EXTRAIT CHOISI –
Interpellation sur la mise en place d’une « Task-Force » chargée de coordonner la stratégie culturelle sur le territoire régional

Interpellation de Monsieur Gaëtan VAN GOIDSENHOVEN, Député, adressée à M. Rudi VERVOORT, Ministre-Président du Gouvernement de la Région de Bruxelles-Capitale, chargé des Pouvoirs locaux, du Développement territorial, de la Politique de la Ville, des Monuments et Sites, des Affaires étudiantes, du Tourisme, de la Recherche scientifique et de la Propreté publique

concernant la mise en place d’une « Task-Force » chargée de coordonner la stratégie culturelle sur le territoire régional.

 

M. Gaëtan Van Goidsenhoven (MR).- En juillet dernier, à l’occasion d’une interpellation adressée à la présidente du Collège de la Cocof et portant sur la mise en place d’un groupe de travail chargé de coordonner la stratégie culturelle sur le territoire de notre Région, il nous a été signifié que « la mise en place d’une instance de concertation entre les différents pouvoirs publics compétents à Bruxelles en matière culturelle revenait à l’initiative du ministre-président de la Région bruxelloise. C’est en effet lui qui dispose de toute la légitimité pour rassembler autour de lui l’ensemble des pouvoirs publics compétents, tant du côté francophone que du côté néerlandophone. »

En effet, toujours selon la présidente du Collège de la Cocof, « la Région peut, sur la base de ses nouvelles compétences culturelles, jouer ce rôle de levier au niveau de la concertation. Si la Cocof entend jouer pleinement son rôle, de manière loyale et active dans le cadre de ces concertations pour développer des projets à Bruxelles, la mention a été faite de contacts déjà existants le ministre-président ».

TRAVAIL À FAIRE –
1: Recopiez sans rien modifier le passage de l'interpellation situé entre « Interpellation de Monsieur » et « le territoire régional. », ces deux segments compris.
2: D'après l'interpellation, à qui revenait l'initiative de mettre en place une instance de concertation entre les pouvoirs publics compétents à Bruxelles en matière culturelle ?

DONNÉES FOURNIES –
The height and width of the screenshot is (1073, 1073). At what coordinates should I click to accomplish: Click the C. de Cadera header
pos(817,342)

---

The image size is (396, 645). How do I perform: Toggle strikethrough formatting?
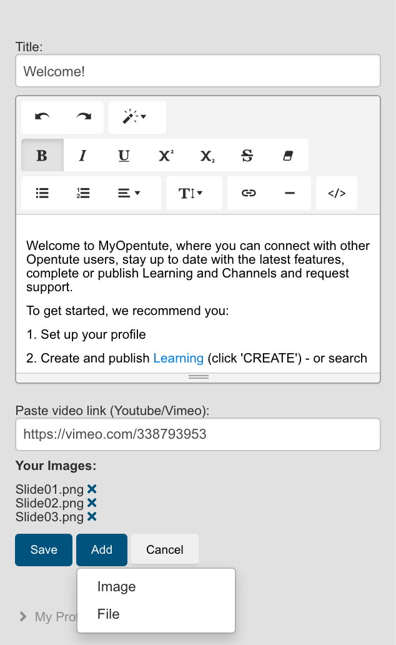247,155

---

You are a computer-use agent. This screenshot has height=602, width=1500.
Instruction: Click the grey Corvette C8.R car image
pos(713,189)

CORRIGÉ –
1:
Interpellation de Monsieur Gaëtan VAN GOIDSENHOVEN, Député, adressée à M. Rudi VERVOORT, Ministre-Président du Gouvernement de la Région de Bruxelles-Capitale, chargé des Pouvoirs locaux, du Développement territorial, de la Politique de la Ville, des Monuments et Sites, des Affaires étudiantes, du Tourisme, de la Recherche scientifique et de la Propreté publique

concernant la mise en place d’une « Task-Force » chargée de coordonner la stratégie culturelle sur le territoire régional.

2: Au ministre-président de la Région bruxelloise.